A pesar del alto costo que implicó su presencia, Trump no permaneció mucho tiempo en el juego. Durante la primera mitad, su equipo, los Chiefs, iba perdiendo frente a los Eagles, lo que hizo que su estancia fuera breve. Siendo el primer presidente en funciones en asistir a un Super Bowl, vio cómo los Eagles dominaban a Kansas City en todos los aspectos, deleitando a la ruidosa multitud pro-Philly que celebraba cada anotación con la conocida canción “¡Fly! Eagles! Fly!”.
Ni siquiera la presencia de Taylor Swift logró cambiar el rumbo de los Chiefs. Perdieron por primera vez en 10 partidos esta temporada con la superestrella del pop en un palco, observando a su novio, Travis Kelce, quien no atrapó un pase hasta casi el final del tercer cuarto.

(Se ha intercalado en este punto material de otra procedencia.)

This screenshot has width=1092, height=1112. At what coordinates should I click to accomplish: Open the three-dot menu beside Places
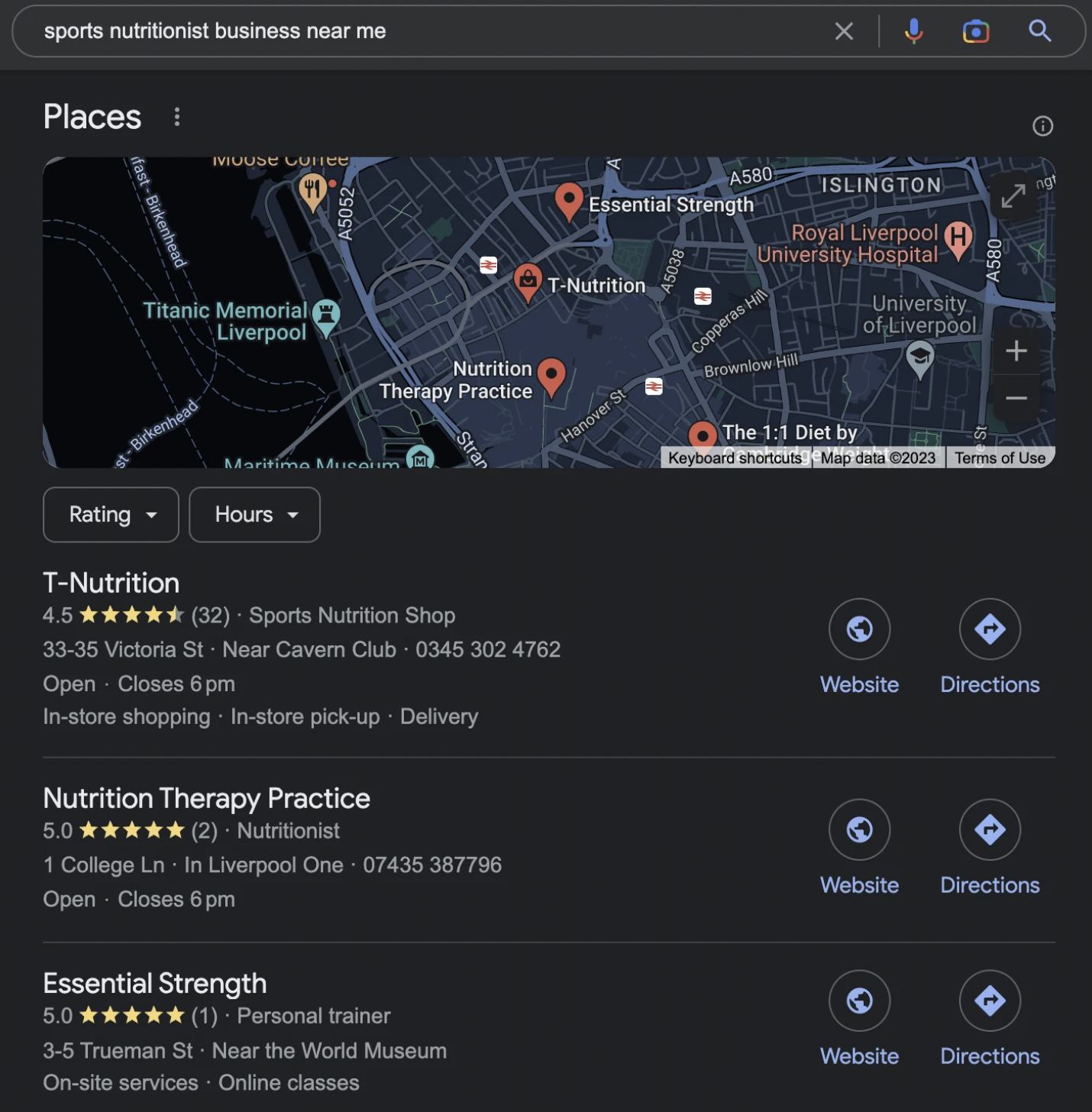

Lejos de los habituales debates políticos que suelen acompañar a Trump, su presencia en el Super Bowl 2025 ha sido interpretada como una estrategia para ser percibido como un símbolo de unidad para Estados Unidos a través del deporte. Sin embargo, en las redes sociales se cuestiona la relevancia de su asistencia a un evento tan costoso, especialmente considerando las críticas y los conflictos que ha mantenido con diversos países durante su mandato, como China, México y Canadá, además del cierre de USAID.
Por ahora, lo que queda claro es que la asistencia de Trump al Super Bowl, no estuvo exenta de controversia, sobre todo por los altos costos y el breve lapso en el que estuvo presente en el juego.